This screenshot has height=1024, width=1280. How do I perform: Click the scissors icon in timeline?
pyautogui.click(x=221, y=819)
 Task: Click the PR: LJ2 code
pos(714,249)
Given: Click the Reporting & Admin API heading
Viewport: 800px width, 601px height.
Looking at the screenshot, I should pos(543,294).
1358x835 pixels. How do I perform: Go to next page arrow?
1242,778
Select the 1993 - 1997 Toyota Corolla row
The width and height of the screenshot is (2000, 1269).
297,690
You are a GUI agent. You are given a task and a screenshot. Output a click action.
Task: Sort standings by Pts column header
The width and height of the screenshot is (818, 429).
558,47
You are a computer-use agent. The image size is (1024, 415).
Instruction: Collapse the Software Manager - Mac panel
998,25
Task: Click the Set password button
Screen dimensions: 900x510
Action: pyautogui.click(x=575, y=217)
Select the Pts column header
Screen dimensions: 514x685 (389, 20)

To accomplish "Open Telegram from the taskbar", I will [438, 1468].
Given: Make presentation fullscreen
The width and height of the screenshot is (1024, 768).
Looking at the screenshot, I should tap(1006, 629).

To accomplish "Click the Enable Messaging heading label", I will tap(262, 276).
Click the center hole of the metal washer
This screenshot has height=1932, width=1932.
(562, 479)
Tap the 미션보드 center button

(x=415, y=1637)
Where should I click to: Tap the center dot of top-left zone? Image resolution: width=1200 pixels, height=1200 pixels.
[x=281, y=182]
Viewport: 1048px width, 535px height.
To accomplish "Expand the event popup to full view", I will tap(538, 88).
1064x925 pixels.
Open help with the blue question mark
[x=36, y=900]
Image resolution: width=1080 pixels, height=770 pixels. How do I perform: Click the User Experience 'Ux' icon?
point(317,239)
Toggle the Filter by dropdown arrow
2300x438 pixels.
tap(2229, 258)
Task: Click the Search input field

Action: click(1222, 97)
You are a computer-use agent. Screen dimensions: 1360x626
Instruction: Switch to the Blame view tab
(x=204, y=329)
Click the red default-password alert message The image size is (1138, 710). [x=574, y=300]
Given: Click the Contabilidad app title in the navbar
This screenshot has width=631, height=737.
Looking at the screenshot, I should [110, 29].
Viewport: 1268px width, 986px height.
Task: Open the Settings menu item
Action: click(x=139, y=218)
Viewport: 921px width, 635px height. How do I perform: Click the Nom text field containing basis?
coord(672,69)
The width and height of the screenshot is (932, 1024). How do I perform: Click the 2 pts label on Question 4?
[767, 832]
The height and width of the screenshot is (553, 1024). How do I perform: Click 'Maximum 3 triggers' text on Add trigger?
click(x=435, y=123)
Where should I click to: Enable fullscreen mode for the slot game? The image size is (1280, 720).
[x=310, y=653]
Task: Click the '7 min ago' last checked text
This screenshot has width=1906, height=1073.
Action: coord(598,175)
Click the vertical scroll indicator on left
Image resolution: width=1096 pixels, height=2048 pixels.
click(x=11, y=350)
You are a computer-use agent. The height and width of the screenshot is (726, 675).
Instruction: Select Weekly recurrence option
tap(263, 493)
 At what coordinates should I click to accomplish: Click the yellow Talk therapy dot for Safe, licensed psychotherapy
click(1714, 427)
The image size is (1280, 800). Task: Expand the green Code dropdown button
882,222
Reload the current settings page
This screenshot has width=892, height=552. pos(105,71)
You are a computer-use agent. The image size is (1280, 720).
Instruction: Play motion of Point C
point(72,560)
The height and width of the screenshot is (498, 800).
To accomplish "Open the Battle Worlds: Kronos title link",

________________________

Extract each line of the listing above, copying it word for word.

[Output below]:
This screenshot has height=1024, width=1280. How do I perform: Click the scissors icon in timeline?
pyautogui.click(x=221, y=819)
 Task: Click the PR: LJ2 code
pos(714,249)
Given: Click the Reporting & Admin API heading
Viewport: 800px width, 601px height.
Looking at the screenshot, I should pos(543,294).
1358x835 pixels. How do I perform: Go to next page arrow?
1242,778
Select the 1993 - 1997 Toyota Corolla row
The width and height of the screenshot is (2000, 1269).
297,690
You are a GUI agent. You are given a task and a screenshot. Output a click action.
Task: Sort standings by Pts column header
The width and height of the screenshot is (818, 429).
558,47
You are a computer-use agent. The image size is (1024, 415).
Instruction: Collapse the Software Manager - Mac panel
998,25
Task: Click the Set password button
Screen dimensions: 900x510
Action: pyautogui.click(x=575, y=217)
Select the Pts column header
Screen dimensions: 514x685 (389, 20)

To accomplish "Open Telegram from the taskbar", I will [438, 1468].
Given: Make presentation fullscreen
The width and height of the screenshot is (1024, 768).
Looking at the screenshot, I should tap(1006, 629).

To accomplish "Click the Enable Messaging heading label", I will tap(262, 276).
Click the center hole of the metal washer
This screenshot has height=1932, width=1932.
(562, 479)
Tap the 미션보드 center button

(x=415, y=1637)
Where should I click to: Tap the center dot of top-left zone? Image resolution: width=1200 pixels, height=1200 pixels.
[x=281, y=182]
Viewport: 1048px width, 535px height.
To accomplish "Expand the event popup to full view", I will tap(538, 88).
1064x925 pixels.
Open help with the blue question mark
[x=36, y=900]
Image resolution: width=1080 pixels, height=770 pixels. How do I perform: Click the User Experience 'Ux' icon?
point(317,239)
Toggle the Filter by dropdown arrow
2300x438 pixels.
tap(2229, 258)
Task: Click the Search input field

Action: click(1222, 97)
You are a computer-use agent. Screen dimensions: 1360x626
Instruction: Switch to the Blame view tab
(x=204, y=329)
Click the red default-password alert message The image size is (1138, 710). [x=574, y=300]
Given: Click the Contabilidad app title in the navbar
This screenshot has width=631, height=737.
Looking at the screenshot, I should [110, 29].
Viewport: 1268px width, 986px height.
Task: Open the Settings menu item
Action: click(x=139, y=218)
Viewport: 921px width, 635px height. How do I perform: Click the Nom text field containing basis?
coord(672,69)
The width and height of the screenshot is (932, 1024). How do I perform: Click the 2 pts label on Question 4?
[767, 832]
The height and width of the screenshot is (553, 1024). How do I perform: Click 'Maximum 3 triggers' text on Add trigger?
click(x=435, y=123)
Where should I click to: Enable fullscreen mode for the slot game? The image size is (1280, 720).
[x=310, y=653]
Task: Click the '7 min ago' last checked text
This screenshot has width=1906, height=1073.
Action: coord(598,175)
Click the vertical scroll indicator on left
Image resolution: width=1096 pixels, height=2048 pixels.
click(x=11, y=350)
You are a computer-use agent. The height and width of the screenshot is (726, 675).
Instruction: Select Weekly recurrence option
tap(263, 493)
 At what coordinates should I click to accomplish: Click the yellow Talk therapy dot for Safe, licensed psychotherapy
click(1714, 427)
The image size is (1280, 800). Task: Expand the green Code dropdown button
882,222
Reload the current settings page
This screenshot has width=892, height=552. pos(105,71)
You are a computer-use agent. The image size is (1280, 720).
Instruction: Play motion of Point C
point(72,560)
The height and width of the screenshot is (498, 800).
To accomplish "Open the Battle Worlds: Kronos title link",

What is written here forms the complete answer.